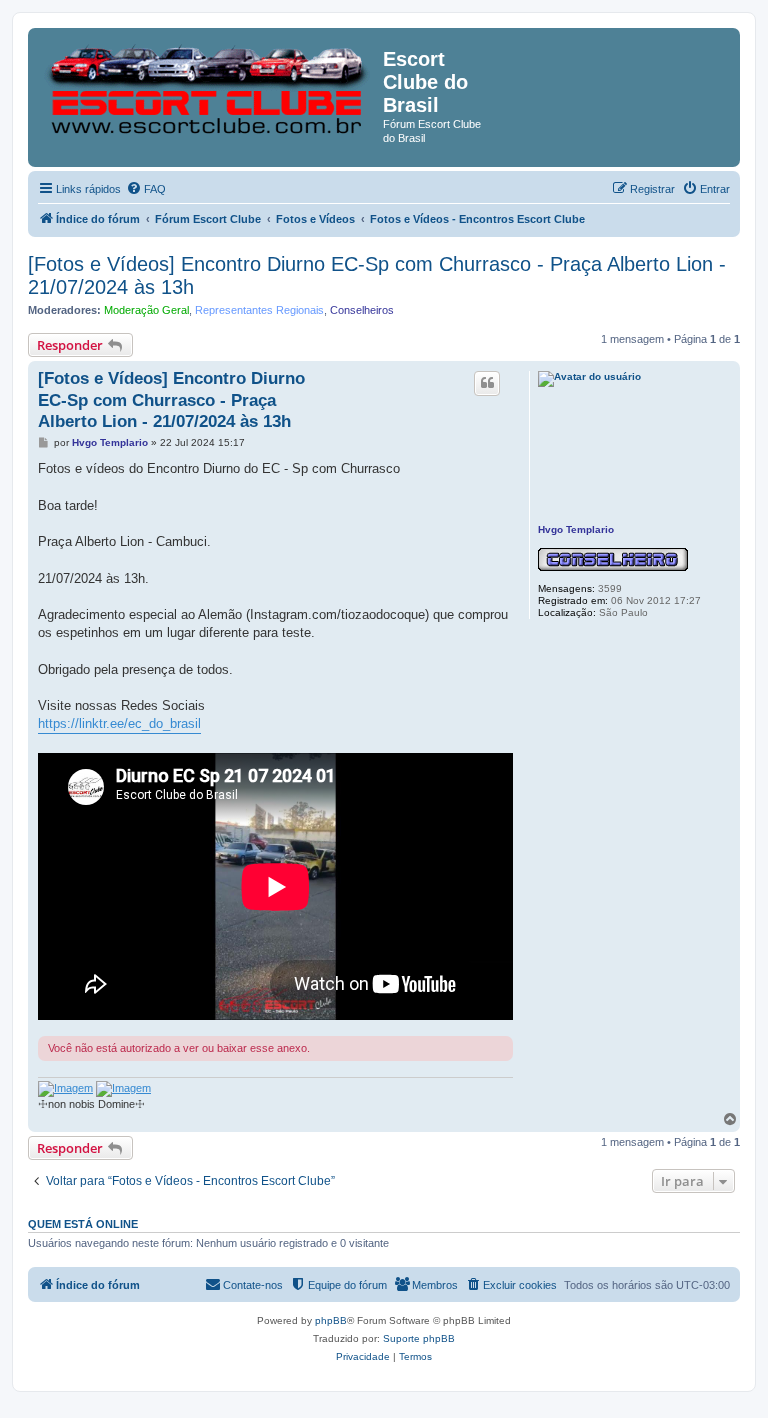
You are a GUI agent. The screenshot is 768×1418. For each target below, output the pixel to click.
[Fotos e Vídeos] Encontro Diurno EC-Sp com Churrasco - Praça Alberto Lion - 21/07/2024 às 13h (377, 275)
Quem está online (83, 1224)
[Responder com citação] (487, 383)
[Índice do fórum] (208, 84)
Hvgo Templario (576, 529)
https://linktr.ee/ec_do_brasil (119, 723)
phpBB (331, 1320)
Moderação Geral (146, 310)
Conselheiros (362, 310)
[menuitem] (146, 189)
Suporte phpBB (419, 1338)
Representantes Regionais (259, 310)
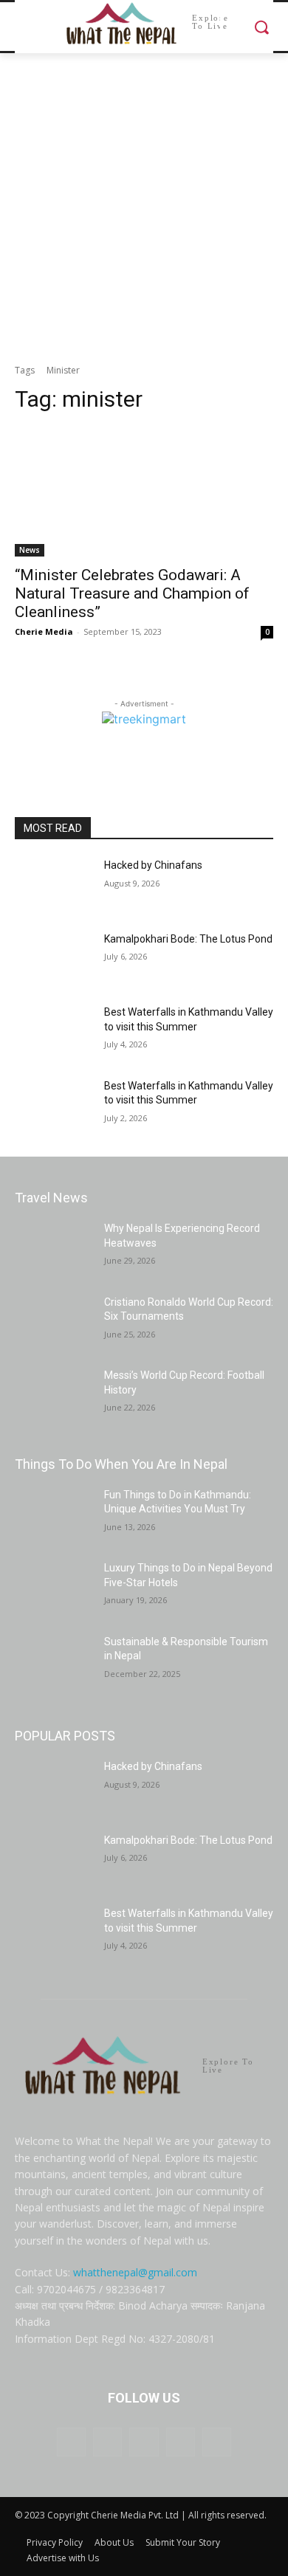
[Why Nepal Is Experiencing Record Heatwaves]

+--

- **Exercise**: Output, exactly and with no pictures, every line from the one that contains "phpBB (331, 1320)" through the final line of the entries.

- **Final answer**:
phpBB (331, 1320)
Moderação Geral (146, 310)
Conselheiros (362, 310)
[menuitem] (146, 189)
Suporte phpBB (419, 1338)
Representantes Regionais (259, 310)
[Why Nepal Is Experiencing Record Heatwaves]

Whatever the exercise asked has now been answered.